Single pole switch with extra wire

Reply

  #1  
Old 11-30-05, 07:33 AM
Member
Thread Starter
Join Date: Nov 2005
Posts: 5
Single pole switch with extra wire

I am replacing a single pole switch and the old one had 3 not 2 wires attached to it. There is no ground on the old switch (the original electrical work is not grounded in the house). One neutral wire was on 1 screw and 1 hot and 1 neutral on the other screw. I guess I should attach the new switch the way the old one was but have never seen this before. Do you know why this was done?

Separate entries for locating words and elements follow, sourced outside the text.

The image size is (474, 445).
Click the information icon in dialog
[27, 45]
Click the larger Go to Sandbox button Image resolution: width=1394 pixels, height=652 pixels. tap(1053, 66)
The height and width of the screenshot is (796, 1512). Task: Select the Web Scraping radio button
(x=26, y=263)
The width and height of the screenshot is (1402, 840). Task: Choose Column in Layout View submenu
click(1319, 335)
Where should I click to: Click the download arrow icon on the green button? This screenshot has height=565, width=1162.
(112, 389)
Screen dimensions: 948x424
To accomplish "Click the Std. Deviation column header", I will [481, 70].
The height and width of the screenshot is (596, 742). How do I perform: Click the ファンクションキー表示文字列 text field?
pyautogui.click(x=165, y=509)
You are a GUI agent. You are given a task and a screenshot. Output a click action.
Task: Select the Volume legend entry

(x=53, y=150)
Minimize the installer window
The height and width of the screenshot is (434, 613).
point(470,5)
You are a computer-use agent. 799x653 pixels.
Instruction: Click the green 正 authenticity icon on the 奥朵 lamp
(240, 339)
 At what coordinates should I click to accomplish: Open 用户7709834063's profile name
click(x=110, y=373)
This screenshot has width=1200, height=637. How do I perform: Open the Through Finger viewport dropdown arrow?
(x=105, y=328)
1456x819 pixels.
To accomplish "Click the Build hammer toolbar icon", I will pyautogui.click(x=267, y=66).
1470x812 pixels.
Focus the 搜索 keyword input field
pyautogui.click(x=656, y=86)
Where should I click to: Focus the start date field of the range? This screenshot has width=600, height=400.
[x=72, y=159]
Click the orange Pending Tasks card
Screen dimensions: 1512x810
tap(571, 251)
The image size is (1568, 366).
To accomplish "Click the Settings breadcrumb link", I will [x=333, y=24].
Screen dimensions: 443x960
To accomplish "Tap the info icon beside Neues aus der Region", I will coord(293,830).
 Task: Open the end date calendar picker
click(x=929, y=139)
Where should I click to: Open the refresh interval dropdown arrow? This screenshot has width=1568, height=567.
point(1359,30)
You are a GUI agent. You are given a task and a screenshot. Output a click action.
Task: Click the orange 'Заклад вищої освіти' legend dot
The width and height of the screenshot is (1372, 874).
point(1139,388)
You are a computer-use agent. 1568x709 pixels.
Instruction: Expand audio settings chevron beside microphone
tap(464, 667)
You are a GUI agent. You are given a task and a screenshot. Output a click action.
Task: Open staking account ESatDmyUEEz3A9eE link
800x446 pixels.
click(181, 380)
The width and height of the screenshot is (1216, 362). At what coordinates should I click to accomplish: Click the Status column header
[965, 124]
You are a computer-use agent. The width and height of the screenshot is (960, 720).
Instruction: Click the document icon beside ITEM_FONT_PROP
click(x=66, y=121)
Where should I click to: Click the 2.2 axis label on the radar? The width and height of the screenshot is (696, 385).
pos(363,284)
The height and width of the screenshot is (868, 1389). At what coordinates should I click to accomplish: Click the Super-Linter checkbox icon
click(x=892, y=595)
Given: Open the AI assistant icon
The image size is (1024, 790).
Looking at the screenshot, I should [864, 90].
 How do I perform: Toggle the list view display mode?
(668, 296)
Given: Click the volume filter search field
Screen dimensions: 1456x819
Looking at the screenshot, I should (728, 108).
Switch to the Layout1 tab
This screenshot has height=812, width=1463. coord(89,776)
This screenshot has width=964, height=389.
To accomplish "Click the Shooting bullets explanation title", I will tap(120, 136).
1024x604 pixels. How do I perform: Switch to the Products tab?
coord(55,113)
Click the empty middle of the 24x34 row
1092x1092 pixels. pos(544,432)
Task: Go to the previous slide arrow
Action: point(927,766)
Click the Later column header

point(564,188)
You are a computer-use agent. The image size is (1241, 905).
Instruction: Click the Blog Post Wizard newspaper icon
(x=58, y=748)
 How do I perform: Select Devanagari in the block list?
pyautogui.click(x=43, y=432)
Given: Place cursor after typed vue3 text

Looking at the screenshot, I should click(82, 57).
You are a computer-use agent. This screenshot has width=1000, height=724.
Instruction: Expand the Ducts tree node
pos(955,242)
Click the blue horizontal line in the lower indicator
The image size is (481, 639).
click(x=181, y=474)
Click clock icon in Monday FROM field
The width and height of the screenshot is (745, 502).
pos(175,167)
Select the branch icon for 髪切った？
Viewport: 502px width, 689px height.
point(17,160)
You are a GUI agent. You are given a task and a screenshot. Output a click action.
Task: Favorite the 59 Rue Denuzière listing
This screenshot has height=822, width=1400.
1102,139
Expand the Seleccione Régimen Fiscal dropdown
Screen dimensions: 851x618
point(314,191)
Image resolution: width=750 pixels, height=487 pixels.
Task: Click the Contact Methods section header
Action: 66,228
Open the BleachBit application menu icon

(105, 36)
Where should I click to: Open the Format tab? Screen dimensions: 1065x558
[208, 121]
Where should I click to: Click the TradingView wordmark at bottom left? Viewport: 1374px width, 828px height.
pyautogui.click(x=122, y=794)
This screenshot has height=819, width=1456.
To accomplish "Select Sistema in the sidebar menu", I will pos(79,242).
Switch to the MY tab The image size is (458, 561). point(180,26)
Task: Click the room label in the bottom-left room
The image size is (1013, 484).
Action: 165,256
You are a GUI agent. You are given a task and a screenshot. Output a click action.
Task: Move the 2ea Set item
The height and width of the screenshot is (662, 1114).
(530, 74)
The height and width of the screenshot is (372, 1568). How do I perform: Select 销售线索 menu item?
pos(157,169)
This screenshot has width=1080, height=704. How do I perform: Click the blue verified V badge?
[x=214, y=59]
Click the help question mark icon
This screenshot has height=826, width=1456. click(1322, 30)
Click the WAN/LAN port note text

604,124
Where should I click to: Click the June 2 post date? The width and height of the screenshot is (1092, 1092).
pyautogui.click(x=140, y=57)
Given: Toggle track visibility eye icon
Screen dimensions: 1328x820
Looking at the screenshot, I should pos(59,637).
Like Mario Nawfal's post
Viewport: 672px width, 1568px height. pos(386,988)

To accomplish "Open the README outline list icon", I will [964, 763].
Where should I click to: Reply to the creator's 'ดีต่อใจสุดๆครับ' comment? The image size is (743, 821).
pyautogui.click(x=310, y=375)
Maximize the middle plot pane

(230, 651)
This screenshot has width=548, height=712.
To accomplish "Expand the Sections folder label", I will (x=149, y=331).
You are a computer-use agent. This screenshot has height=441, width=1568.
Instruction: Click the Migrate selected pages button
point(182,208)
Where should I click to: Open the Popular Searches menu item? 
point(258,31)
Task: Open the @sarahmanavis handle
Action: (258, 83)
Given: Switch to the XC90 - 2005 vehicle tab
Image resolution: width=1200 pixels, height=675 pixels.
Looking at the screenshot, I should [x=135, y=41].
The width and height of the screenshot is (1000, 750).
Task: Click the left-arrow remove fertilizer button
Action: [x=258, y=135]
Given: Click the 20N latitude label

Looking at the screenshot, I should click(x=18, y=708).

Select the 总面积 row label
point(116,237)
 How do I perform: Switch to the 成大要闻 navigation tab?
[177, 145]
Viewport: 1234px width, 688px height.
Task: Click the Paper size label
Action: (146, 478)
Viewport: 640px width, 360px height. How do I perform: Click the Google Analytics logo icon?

I don't know if this matters, but this single pole switch is in a box with a 3-way switch which I haven't touched, but there are capped wires in the box and was wondering if they originally were going to make both switches 3-ways then didn't. Just don't understand the extra wires and wanted to know more before putting two wires on one screw.
 
Sponsored Links
  #2  
Old 11-30-05, 07:48 AM
Member
Join Date: Sep 2003
Location: Central New York State
Posts: 13,973
There are no neutral wires attached to the switch. Neutral wires don't get attached to switches, unless the switch needs power for something like a light or a timer or a transmitter.

Connect the new switch the same way as the old switch, except do not put two wires under one screw. Use a wire nut and a pigtail.

The two wires on one screw are most likely the hot wires and they are routing the hot line to the other switch, or to another part of the circuit. This is quite common.
 
  #3  
Old 11-30-05, 08:24 AM
Member
Thread Starter
Join Date: Nov 2005
Posts: 5
Yes I see exactly what you mean. One wire is attached to the 3-way next to it.

How long should the pig tail be? And should I match up the gauge of the pig tail to the existing wire? I have old BX with the fabric coded wire. How can I determine the gauge and nut size I need? Thank you!
 
  #4  
Old 11-30-05, 09:30 AM
Member
Join Date: Sep 2003
Location: Central New York State
Posts: 13,973
The wire you use should be six inches long. It should be the same color as the wires it is pigtailing. In your case this would be black, as you have hot wires, and the white wires you see should be colored with black marker. You can use white, just use a permanent marker and color the insulation black (or blue).

The wire should be the same gage as the existing wire. It can be larger (smaller gage number) but that will make it harder to work with. For most circuits this size is 14 or 12. Yours is probably 14, as that was the size wire used for the majority of the circuits years ago.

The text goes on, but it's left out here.